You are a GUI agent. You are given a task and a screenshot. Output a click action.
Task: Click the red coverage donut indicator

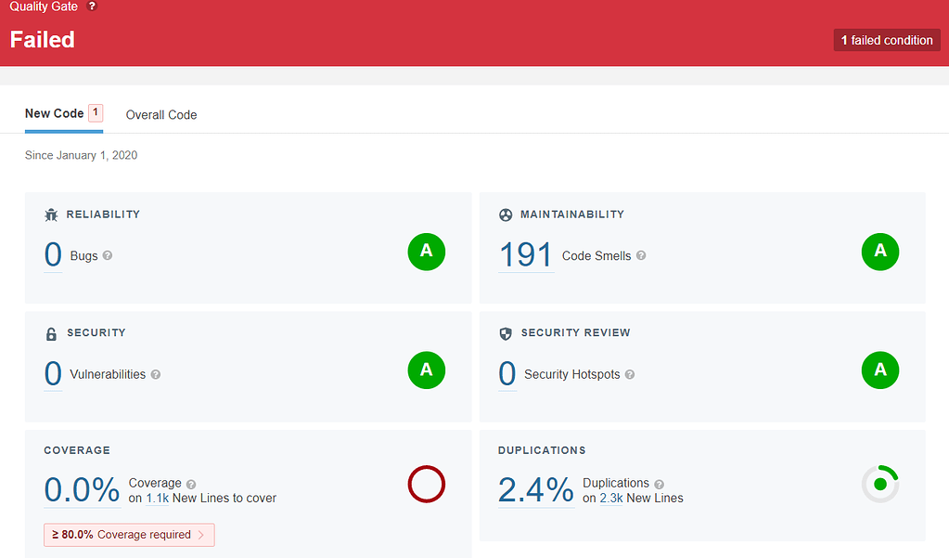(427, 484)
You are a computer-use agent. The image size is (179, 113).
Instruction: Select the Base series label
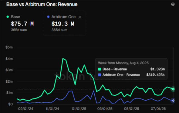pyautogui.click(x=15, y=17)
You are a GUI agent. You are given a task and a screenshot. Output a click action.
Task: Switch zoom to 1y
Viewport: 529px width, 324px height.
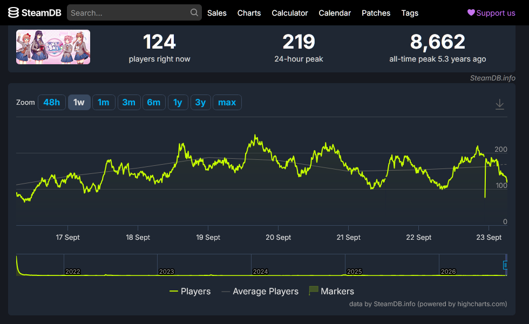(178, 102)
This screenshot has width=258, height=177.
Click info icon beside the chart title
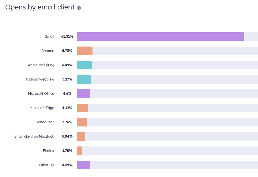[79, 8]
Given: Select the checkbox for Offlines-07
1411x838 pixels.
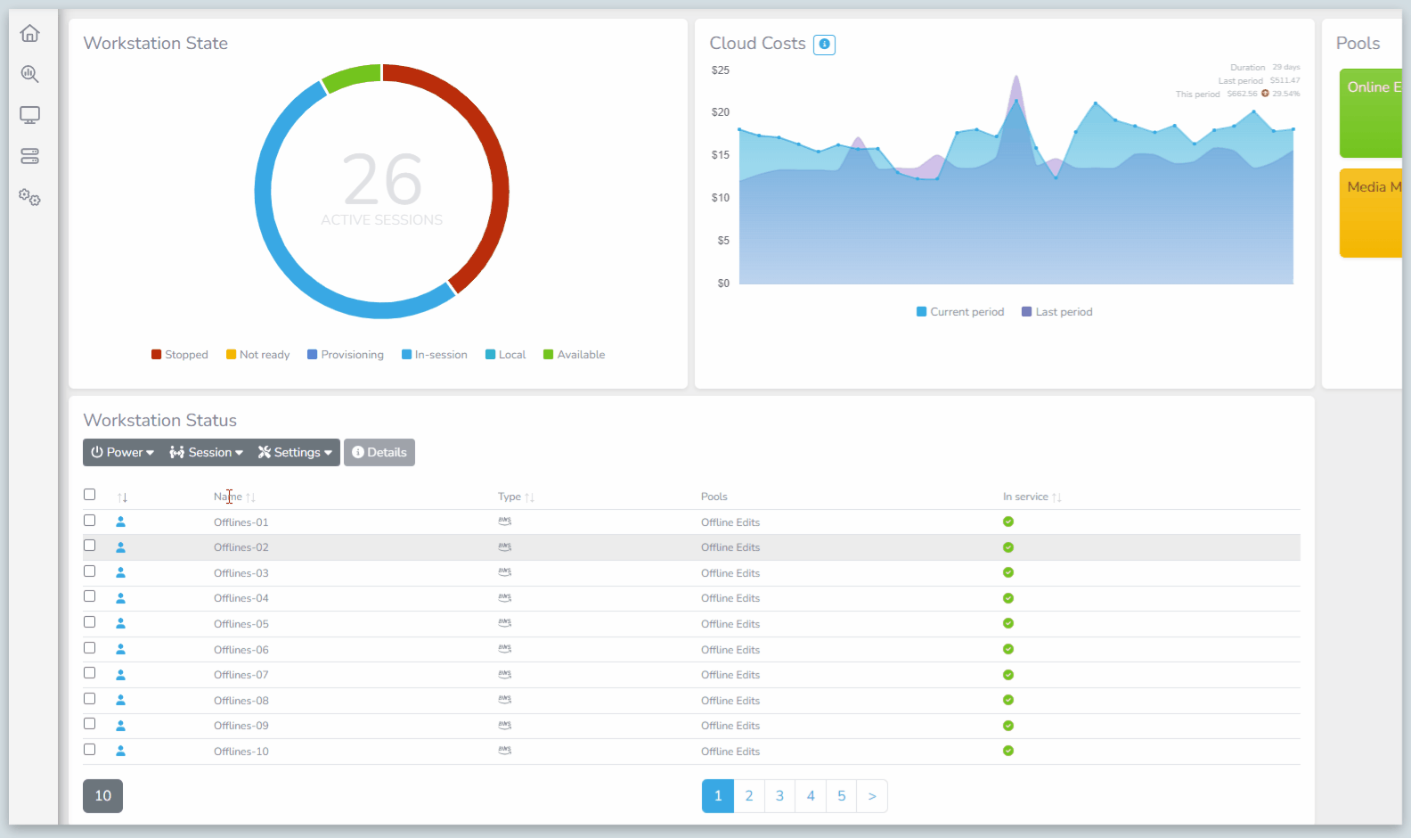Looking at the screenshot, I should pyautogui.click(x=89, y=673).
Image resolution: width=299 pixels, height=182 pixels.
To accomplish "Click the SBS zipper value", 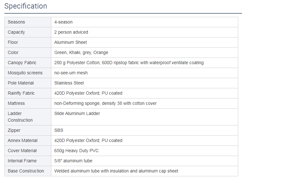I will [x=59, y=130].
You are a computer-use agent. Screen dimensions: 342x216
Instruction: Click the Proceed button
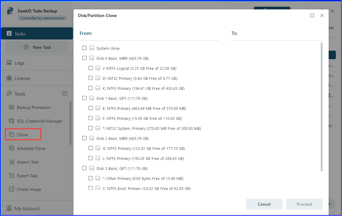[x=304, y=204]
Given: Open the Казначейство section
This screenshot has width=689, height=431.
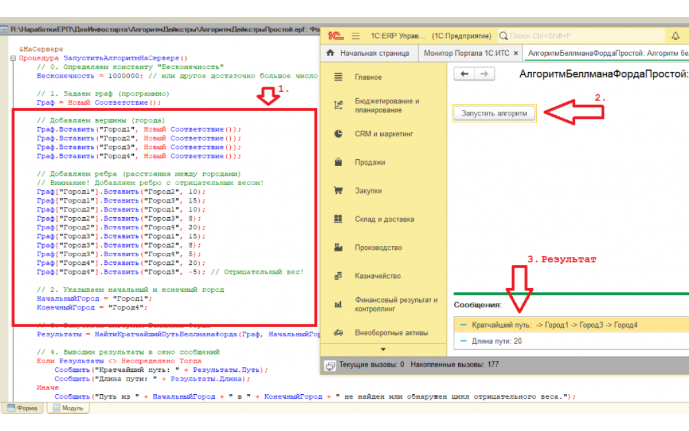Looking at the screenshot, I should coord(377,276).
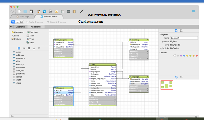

- - -

### EXERCISE INSTRUCTIONS
For each line in the data that contains the string "agent", give a copy of that line.

### TASK OUTPUT
You are a GUI agent. You are given a task and a screenshot. Output a click action.
You are a computer-use agent. The image size is (179, 113).
You are a GUI agent. You are given a task and a screenshot. Output a click action.
You are a computer-use agent. Screen dimensions: 342x216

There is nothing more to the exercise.